臭いの原因は「汗」!
「体からなんとなくイヤな臭いがする」という場合、汗が原因となっていることが多いのです。
汗は、全身の皮膚に分布する汗腺から分泌され、体の老廃物を排出したり、体温の調整を行ったりと大切な役割を果たしています。しかし、その汗が放置され、皮膚表面の常在菌によって分解されると、悪臭を放つ元となります。
腋臭症(わきがしょう)とは
汗の放置による体臭の代表的なものとして、腋臭症(わきがしょう)が挙げられます。腋臭症とは、汗をかくことでわきの下が不快な臭いを放つ症状のことをいいます。
わきの下など、硬い毛が密集している部分にはアポクリン汗腺という器官が分布しています。
そこから分泌された汗が、皮膚の表面や毛穴に生息する細菌に分解され、汗に含まれる脂質と混じり合うことで独特の臭いを放つのです。
特にわきの下は、毛が密集しているために湿度が高く、細菌が繁殖しやすい環境のため、臭いやすいのです。
わきがは遺伝する?
実は、わきがは優性遺伝します。
具体的に言うと、片親がわきがの場合は子に50%の確率で、両親ともにわきがの場合には子に80%の確率で遺伝するのです。

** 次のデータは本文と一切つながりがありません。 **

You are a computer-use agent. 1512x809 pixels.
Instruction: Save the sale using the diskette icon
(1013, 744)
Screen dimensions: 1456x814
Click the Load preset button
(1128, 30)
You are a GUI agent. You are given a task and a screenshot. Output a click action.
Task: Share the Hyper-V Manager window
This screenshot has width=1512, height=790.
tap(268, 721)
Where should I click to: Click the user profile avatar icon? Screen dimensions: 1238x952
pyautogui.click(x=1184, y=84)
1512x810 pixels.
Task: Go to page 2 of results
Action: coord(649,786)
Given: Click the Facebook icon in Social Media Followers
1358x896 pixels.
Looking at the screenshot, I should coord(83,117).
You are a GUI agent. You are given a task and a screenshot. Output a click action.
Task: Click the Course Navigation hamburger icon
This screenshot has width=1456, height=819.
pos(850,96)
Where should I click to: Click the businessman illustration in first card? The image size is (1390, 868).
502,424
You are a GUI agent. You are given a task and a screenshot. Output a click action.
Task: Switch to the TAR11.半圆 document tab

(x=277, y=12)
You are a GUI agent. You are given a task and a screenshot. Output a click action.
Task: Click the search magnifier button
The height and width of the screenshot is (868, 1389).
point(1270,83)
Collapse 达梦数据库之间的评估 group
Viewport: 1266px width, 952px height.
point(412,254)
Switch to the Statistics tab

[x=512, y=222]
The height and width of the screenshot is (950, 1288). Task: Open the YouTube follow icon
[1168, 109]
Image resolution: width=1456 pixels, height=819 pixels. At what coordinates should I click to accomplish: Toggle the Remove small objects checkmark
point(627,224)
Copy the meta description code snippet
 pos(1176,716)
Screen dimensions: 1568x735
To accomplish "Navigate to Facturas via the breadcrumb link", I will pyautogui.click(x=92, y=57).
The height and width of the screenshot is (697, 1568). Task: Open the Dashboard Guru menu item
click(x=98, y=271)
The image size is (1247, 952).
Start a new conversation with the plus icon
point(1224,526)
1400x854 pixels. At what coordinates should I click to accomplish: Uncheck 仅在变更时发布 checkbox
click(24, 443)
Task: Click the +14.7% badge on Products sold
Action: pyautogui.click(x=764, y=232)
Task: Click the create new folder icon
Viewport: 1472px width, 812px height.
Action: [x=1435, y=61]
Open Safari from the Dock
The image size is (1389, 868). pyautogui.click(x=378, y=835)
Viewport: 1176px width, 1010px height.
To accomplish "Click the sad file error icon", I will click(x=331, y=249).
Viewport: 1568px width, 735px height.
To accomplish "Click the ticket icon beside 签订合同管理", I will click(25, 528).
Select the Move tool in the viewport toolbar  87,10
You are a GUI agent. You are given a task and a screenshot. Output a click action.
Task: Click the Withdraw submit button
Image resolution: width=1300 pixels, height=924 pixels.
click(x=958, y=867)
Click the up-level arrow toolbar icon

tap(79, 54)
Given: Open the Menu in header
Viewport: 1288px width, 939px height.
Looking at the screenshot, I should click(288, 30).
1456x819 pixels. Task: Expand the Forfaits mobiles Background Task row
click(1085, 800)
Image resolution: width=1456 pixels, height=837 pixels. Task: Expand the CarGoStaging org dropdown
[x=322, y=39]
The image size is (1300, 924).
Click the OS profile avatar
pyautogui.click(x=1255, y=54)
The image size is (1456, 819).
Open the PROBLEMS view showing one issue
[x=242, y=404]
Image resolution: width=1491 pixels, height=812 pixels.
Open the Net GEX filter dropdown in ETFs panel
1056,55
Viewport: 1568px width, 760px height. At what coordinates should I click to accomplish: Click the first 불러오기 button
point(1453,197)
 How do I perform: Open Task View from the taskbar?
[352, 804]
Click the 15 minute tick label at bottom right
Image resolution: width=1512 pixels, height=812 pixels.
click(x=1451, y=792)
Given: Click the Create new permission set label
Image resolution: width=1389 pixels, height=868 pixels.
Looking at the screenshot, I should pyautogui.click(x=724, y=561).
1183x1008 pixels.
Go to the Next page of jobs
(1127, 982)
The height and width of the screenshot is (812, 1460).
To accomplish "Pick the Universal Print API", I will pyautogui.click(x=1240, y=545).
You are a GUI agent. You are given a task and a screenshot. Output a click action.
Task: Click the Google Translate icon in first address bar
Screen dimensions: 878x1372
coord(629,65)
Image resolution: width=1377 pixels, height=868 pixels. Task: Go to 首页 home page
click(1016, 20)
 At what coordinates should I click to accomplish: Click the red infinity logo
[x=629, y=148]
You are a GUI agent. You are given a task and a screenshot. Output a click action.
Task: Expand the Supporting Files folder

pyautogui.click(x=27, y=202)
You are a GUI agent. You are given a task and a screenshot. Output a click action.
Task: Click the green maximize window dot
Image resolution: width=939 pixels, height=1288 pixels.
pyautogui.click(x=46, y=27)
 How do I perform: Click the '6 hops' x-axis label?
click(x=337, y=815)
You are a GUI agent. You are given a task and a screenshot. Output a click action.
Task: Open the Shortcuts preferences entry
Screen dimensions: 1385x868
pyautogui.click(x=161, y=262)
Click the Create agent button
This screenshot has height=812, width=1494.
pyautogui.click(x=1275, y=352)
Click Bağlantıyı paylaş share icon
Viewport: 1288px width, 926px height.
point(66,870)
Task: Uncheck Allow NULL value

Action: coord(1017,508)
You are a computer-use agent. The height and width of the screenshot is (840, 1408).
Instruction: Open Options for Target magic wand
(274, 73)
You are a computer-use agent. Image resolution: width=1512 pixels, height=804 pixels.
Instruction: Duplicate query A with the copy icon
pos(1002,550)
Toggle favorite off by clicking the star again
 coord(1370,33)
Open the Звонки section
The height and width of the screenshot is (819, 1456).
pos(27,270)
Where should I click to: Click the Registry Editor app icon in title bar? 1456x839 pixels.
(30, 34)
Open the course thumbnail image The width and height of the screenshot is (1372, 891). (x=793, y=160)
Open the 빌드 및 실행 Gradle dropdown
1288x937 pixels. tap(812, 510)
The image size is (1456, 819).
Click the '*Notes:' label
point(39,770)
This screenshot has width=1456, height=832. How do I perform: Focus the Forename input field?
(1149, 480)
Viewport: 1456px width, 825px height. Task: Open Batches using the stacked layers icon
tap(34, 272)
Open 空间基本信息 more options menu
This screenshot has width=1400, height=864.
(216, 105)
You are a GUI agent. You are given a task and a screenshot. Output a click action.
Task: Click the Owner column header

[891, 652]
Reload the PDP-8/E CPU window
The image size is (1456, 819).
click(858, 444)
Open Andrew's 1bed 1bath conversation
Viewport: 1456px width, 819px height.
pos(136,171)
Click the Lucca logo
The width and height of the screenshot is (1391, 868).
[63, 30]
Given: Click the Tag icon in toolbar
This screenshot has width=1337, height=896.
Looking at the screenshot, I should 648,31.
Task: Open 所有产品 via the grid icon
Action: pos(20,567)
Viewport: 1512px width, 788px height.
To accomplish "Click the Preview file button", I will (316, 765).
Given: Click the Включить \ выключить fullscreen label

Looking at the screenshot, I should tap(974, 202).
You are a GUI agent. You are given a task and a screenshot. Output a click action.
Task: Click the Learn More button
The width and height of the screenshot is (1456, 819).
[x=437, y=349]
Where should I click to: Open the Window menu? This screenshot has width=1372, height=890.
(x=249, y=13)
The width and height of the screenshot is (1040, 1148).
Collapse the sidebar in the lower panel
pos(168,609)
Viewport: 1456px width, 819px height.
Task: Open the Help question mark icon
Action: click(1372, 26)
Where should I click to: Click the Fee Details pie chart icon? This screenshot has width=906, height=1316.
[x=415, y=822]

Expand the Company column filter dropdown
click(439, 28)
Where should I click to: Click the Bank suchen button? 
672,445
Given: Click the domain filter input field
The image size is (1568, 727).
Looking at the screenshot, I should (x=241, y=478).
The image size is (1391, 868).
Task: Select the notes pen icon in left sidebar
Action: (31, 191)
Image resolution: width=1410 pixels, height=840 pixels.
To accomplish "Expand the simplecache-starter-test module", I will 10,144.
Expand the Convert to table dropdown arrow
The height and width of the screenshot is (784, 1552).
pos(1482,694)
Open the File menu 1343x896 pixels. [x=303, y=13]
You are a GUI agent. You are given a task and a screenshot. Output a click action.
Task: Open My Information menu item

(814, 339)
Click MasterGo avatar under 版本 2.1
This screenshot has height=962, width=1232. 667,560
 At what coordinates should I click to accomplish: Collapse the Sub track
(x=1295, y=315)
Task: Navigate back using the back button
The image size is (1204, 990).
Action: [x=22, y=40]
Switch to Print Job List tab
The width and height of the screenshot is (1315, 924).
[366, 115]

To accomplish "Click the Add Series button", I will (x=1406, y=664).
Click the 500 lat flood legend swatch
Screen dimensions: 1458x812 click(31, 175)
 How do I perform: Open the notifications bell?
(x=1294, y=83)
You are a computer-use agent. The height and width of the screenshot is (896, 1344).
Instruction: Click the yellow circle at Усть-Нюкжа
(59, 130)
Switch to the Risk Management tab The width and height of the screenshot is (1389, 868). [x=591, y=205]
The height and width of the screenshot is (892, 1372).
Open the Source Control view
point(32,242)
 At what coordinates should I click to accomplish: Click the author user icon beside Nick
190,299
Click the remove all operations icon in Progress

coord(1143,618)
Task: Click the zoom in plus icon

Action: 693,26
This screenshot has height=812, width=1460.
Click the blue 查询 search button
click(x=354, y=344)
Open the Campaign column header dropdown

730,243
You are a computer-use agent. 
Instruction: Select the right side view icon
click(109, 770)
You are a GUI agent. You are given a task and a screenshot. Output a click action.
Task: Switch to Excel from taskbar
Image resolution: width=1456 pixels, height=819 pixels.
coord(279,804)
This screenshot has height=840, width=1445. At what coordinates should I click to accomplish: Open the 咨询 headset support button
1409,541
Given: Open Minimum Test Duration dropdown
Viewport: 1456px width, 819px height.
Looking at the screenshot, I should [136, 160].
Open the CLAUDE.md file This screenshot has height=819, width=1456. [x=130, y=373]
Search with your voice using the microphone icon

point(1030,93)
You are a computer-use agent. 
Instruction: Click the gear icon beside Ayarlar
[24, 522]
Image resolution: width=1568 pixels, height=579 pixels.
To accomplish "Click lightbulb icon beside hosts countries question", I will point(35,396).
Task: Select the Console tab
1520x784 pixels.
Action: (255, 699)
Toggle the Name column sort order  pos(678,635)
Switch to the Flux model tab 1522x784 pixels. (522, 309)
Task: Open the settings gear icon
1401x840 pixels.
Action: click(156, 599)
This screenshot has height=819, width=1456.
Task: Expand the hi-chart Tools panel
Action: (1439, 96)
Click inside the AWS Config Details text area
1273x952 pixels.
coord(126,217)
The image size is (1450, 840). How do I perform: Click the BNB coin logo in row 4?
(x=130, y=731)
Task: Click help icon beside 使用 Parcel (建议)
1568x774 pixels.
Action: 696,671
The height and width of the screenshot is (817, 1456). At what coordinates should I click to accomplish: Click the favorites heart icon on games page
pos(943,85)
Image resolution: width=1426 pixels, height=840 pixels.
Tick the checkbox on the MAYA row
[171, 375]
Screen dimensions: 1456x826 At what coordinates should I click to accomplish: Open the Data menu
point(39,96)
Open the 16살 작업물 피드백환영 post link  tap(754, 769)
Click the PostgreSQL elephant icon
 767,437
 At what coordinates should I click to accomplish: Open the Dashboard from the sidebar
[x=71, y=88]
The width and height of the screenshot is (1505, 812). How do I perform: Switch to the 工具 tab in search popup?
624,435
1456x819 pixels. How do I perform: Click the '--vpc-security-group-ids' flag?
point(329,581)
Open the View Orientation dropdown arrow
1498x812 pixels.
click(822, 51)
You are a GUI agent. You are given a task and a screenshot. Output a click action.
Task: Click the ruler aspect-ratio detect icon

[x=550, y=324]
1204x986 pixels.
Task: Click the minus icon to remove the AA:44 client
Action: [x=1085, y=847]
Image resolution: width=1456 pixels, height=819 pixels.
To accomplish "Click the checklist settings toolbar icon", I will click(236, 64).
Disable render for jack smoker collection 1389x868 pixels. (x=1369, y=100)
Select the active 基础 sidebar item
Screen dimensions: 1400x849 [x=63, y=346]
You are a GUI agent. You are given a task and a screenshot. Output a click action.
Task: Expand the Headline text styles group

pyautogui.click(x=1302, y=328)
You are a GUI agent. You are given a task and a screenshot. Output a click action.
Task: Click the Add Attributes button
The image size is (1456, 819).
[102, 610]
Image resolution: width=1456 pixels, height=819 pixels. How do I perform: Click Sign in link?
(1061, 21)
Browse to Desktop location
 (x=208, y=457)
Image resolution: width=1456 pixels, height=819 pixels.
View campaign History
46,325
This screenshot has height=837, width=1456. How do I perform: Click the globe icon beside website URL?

服に黄色い汗染みができたことがある場合、アポクリン腺がありそうだと思われます。
友人や家族にわきの臭いを指摘されるととても気になり、常に臭っていないか意識してしまいますよね。
過剰に気にしてしまう場合には、一度皮膚科を受診し、わきが専門外来を紹介してもらって、納得がいくようにするのがいいでしょう。
今日からできる予防法
遺伝とはいえ、対策をしっかりすることで臭いの広がりや臭いの現認である菌の繁殖を防ぐことはできます。
■清潔に保ちましょう
これは必須です。お仕事の環境にもよりますが、肌着などをこまめに取り換えたり、市販のボディペーパーなどで肌の汚れをこまめにふき取ったりすることが大切です。
■食生活に気をつけてみましょう
アポクリン汗腺から分泌される脂肪も臭いの一因ですから、肉類などの動物性脂肪を抑えるようにしましょう。また、刺激の強い香辛料やタバコ、アルコールもアポクリン汗腺の発達や発汗量の増加につながる一因です。
体内の臭い物質を取り込んで排出する食物繊維などの食事を取り入れ、体の中から対策することも重要です。
まとめ
いかがでしたか?
上記の予防法を続けてみても効果がない場合は、形成外科でアポクリン汗腺を皮膚ごと取り除く方法もあります。しかし、多少は手術跡が残ってしまうので、医師とよく話し合ってから決めるようにしてください。
また、病気が原因で体臭が出ている可能性もないとは言いきれません。一人で悩まず、皮膚科の医師に相談してみるのも良いでしょう。
体臭改善ついでに自身の食生活なども見直すことができ、一挙両得ですね。